USWBSI Abstract Viewer

2022 National Fusarium Head Blight Forum


Gene Discovery & Engineering Resistance (GDER)

Poster # 137

A Wheat Practical Haplotype Graph to Facilitate Low-Cost Genotyping for FHB Resistance Mapping

Authors & Affiliations:

Bikash Poudel1, Katherine W. Jordan2, Peter J. Bradbury3, and Jason D. Fiedler1
1. USDA- Agricultural Research Service, Cereal Crops Research Unit, Fargo, ND 58102
2. USDA- Agricultural Research Service, Hard Winter Wheat Genetics Research Unit, Manhattan, KS 66502
3. USDA- Agricultural Research Service, Plant Soil and Nutrition Research Unit, Ithaca, NY 14853
Corresponding Author: Bikash Poudel, bikash.poudel@usda.gov

Corresponding Author:

Bikash Poudel
bikash.poudel@usda.gov

Abstract:

Next-generation sequencing (NGS) technologies enable high-throughput, low-cost genotyping in wheat.

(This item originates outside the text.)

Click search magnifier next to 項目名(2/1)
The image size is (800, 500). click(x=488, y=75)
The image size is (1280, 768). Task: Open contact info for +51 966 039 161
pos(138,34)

However, these methods generate large numbers of missing sites and several imputation methods have been developed to predict these missing data with accuracies dependent on reference selection, sequencing coverage, minor allele frequencies, etc. A graph-based computational framework called Practical Haplotype Graph (PHG) was recently introduced to efficiently store sequence based genotyping data and infer high-density genotypes by imputing low-coverage skim genotype sequences. The PHG serves as a database to store large-scale genomic variation in the form of pangenome haplotype and enables imputation of high-density genotypes from low-density genotyping platforms. In this study, we used whole exome capture sequencing dataset to develop a wheat PHG database. The objectives of this study were to estimate the accuracies of imputing whole exome capture genotypes from simulated skim-sequencing, genotyping-by-sequencing, and Illumina array data. We show that with a wheat PHG built to store WGS information for 95 diverse wheat genotypes, the PHG SNP-calling accuracy was minimally affected by sequencing coverage and imputation accuracies for low-coverage sequencing data ranged between 83% (0.01x) and 87% (1x). Beagle5.2 on the other hand could accurately impute low-coverage skim sequencing data with 81% accuracy (1x). The imputation with GBS was, surprisingly, higher with an average accuracy of 96%, and could prove to be very useful to achieve genomic selection goals at lower sequencing cost. It is yet to be determined how the genotypes imputed using PHG would help identify SNPs with a broader range of FHB resistance traits in genetic mapping experiments.